Por isso, há a tendência de pensar no brincar pelo impacto no desenvolvimento e nas brincadeiras pelo seu potencial para maximizar esse desenvolvimento, mas Frederico Lopes dispensa esses binóculos e defende que “o brincar vale por si próprio”.

“Muito frequentemente, os adultos olham para o brincar muito mais centrado nos ganhos de competência e isso, de certa maneira, cria uma agenda e uma pressão sobre as crianças“, argumentou o investigador da Faculdade de Motricidade Humana da Universidade de Lisboa, que coordena também a rede portuguesa da International Play Association (IPA).

O desafio, para os adultos, é desprenderem-se da ideia de um resultado final e deixarem as crianças brincar livremente e criarem as próprias regras, sem um adulto a ditar o que pode ou não acontecer.

“Essa flexibilidade, que é uma dimensão importantíssima naquilo que é o brincar, é perdida, porque o brincar é um comportamento muito dinâmico e quando assim deixa de ser, para a criança, pode ser profundamente entediante”, defendeu Frederico Lopes.

Os dois investigadores admitiram, no entanto, que o contexto social, atualmente, não é propício a isso, desde logo, porque falta tempo.

“As crianças precisam de muito tempo para brincarem livremente. A questão é como é que o tempo está organizado, e está muito organizado em função do tempo dos adultos”, observou Teresa Sarmento.

O coordenador da IPA Portugal fala numa “colonização do tempo da criança pelo adulto”.

“E como moeda de troca, damos às crianças um conjunto de atividades lúdicas, mas, no fundo, estamos a povoar esse tempo, que também precisa de tempo e de espaço para que as crianças tenham as suas próprias brincadeiras com menos influência daquilo que é esta ação mais colonizadora por parte dos adultos”, argumentou.

A escola é um exemplo disso e Teresa Sarmento entende que o processo de escolarização está excessivamente centrado nas questões didáticas e esquece o direito a brincar. “Aí tem de haver uma alteração muito grande”, defendeu.

Frederico Lopes acrescentou que as condições dos espaços escolares também não ajudam e defendeu alterações que viabilizem outras formas de brincar.

No seu entender, é aí que reside a resposta ao desafio das novas tecnologias e quando as escolas e os pais estão perante o dilema de proibir ou não o uso dos telemóveis, por exemplo, tem de existir uma espécie de negociação.

“É importante fazer com que sejam criadas outras propostas, gerar outro tipo de condições, reencontrar o espaço para que as brincadeiras possam acontecer de forma muito mais relacional. Se não fizermos essa discussão e não investirmos nessa vertente, naturalmente que depois as crianças se refugiam mais neste outro tipo de brincar”, disse o investigador, que acredita que “se as condições forem certas, as crianças brincam sempre”.

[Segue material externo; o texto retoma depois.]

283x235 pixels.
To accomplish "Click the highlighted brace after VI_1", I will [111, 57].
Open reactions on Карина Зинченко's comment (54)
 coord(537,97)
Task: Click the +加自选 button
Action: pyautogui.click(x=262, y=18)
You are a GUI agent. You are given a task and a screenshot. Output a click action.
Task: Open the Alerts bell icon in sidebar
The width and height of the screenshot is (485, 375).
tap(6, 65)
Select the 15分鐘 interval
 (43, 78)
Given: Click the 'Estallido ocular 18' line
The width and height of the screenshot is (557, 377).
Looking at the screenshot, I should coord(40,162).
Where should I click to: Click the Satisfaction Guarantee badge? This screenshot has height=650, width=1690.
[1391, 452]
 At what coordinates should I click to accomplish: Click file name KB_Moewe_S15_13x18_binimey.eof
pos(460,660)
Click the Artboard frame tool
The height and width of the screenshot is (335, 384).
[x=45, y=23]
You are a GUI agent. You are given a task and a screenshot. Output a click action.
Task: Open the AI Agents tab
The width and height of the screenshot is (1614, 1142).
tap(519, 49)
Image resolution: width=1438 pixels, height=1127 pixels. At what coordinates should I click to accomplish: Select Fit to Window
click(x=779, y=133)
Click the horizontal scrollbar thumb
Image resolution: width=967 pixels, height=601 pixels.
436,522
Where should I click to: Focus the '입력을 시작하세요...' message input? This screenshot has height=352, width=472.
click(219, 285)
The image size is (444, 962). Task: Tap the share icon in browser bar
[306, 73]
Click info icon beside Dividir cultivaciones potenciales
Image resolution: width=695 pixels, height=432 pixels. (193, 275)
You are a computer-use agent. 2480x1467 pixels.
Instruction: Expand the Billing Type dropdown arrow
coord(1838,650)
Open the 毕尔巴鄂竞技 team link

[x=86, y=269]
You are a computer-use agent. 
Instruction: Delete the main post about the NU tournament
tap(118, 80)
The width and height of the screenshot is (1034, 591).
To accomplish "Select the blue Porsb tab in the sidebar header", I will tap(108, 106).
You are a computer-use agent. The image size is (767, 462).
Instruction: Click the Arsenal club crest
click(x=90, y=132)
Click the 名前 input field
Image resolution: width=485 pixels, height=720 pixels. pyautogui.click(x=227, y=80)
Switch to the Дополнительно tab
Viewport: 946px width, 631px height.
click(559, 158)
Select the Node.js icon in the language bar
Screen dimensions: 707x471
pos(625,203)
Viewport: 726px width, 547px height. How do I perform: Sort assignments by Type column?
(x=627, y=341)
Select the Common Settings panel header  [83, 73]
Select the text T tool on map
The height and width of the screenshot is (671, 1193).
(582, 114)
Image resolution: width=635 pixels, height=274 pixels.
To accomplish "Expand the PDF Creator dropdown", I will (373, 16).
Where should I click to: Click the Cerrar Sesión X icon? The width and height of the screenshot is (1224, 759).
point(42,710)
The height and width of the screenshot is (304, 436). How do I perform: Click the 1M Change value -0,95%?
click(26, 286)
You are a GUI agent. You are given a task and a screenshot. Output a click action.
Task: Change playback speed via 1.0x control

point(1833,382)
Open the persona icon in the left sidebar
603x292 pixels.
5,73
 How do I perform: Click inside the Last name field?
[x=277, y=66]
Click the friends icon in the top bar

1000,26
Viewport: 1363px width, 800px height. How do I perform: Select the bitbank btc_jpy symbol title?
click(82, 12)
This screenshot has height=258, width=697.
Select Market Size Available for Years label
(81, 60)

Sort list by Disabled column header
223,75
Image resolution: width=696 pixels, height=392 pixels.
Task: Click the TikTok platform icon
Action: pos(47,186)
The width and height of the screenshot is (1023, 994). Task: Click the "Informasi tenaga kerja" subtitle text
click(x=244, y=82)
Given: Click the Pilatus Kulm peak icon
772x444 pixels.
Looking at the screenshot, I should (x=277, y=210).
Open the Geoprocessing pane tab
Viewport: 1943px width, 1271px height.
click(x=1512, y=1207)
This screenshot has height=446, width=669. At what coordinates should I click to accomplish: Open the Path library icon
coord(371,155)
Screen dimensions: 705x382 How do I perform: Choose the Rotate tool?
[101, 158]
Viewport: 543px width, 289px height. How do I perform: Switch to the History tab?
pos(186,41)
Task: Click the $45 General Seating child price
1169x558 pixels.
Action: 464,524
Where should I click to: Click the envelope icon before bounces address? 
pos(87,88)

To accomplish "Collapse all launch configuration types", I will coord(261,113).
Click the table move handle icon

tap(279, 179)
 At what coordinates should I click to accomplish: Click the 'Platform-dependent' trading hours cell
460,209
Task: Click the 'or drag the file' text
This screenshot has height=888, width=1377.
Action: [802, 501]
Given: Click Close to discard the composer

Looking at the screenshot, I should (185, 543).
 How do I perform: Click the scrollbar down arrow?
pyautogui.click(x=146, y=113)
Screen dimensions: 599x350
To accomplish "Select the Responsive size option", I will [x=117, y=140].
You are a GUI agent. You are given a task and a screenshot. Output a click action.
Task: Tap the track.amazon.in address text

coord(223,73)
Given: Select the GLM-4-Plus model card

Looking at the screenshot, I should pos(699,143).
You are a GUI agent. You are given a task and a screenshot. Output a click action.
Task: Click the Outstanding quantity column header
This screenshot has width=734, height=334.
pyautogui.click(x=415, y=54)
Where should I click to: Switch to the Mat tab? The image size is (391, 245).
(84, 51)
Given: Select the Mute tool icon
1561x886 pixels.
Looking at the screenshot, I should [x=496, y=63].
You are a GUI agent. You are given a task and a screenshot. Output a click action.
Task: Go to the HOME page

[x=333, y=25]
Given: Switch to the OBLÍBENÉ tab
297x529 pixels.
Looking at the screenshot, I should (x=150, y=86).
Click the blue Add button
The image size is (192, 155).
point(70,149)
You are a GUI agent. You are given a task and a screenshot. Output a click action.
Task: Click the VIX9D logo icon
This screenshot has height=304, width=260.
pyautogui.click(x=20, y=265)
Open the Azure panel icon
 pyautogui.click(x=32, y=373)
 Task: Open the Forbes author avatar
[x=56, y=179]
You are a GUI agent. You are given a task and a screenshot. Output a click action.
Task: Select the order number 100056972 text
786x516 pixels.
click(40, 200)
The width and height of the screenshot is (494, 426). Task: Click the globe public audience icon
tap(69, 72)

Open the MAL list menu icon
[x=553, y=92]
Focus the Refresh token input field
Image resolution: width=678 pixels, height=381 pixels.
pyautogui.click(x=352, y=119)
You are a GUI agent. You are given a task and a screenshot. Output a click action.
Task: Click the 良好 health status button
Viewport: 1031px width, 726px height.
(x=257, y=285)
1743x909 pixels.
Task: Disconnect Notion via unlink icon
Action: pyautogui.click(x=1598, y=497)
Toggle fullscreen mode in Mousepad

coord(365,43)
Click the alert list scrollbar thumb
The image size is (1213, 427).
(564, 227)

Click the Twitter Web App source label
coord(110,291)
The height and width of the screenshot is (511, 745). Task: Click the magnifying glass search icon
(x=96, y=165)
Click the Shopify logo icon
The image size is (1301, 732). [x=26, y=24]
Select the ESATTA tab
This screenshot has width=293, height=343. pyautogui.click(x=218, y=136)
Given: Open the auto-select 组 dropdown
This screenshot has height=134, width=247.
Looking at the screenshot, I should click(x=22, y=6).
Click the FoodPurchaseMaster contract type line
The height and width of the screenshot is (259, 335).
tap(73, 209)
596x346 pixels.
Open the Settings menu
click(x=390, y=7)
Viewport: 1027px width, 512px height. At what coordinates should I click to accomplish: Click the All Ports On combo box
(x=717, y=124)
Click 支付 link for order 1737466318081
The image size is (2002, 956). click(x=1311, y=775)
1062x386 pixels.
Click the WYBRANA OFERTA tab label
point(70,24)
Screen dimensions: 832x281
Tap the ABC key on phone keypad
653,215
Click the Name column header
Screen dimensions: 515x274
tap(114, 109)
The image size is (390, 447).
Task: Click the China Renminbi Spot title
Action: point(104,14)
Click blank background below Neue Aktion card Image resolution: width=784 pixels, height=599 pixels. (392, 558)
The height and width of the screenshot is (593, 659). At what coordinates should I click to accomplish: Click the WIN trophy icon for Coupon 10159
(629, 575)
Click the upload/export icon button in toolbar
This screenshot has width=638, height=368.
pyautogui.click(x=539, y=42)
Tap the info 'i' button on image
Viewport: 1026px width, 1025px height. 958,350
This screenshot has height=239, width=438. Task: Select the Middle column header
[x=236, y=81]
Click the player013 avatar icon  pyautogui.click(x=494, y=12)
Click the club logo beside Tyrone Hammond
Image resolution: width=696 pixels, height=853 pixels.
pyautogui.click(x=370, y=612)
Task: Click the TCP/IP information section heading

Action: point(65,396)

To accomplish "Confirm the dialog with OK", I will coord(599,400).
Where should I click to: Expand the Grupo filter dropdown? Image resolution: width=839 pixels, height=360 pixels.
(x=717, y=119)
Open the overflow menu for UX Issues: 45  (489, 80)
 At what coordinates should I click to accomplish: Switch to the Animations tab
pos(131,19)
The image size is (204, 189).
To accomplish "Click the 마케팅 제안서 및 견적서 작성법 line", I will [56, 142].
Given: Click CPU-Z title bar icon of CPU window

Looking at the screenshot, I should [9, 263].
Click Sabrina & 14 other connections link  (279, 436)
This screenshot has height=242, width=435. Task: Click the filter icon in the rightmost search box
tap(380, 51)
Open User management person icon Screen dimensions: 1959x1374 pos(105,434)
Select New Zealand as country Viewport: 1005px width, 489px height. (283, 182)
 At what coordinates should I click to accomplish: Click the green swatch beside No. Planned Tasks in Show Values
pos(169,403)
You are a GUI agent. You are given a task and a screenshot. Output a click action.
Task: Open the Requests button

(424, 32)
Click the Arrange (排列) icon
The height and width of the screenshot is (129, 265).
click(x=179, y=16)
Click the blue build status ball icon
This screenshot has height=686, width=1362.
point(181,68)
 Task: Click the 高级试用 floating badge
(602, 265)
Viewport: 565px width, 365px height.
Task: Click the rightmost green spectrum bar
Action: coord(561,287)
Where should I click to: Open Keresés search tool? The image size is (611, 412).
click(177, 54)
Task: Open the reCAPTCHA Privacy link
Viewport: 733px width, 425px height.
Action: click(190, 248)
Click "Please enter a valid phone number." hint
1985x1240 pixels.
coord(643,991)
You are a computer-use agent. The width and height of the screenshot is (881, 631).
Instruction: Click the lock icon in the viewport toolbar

É neste ponto que as perspetivas divergem e Teresa Sarmento é da opinião que mesmo perante outras alternativas no recreio, as crianças vão optar pelo uso do telemóvel se existir essa oportunidade e sobretudo se esse hábito vier de trás, pelo potencial aditivo.

“O que se vê nas escolas que estão a impedir a utilização de telemóveis nos recreios, é que as crianças acabam por brincar muito mais umas com as outras, por conversar muito mais umas com as outras, por estarem relaxadas de outra forma”, relatou.

Mas a defesa pelo direito a brincar, concordam, exige um esforço de toda a sociedade e políticas públicas nesse sentido.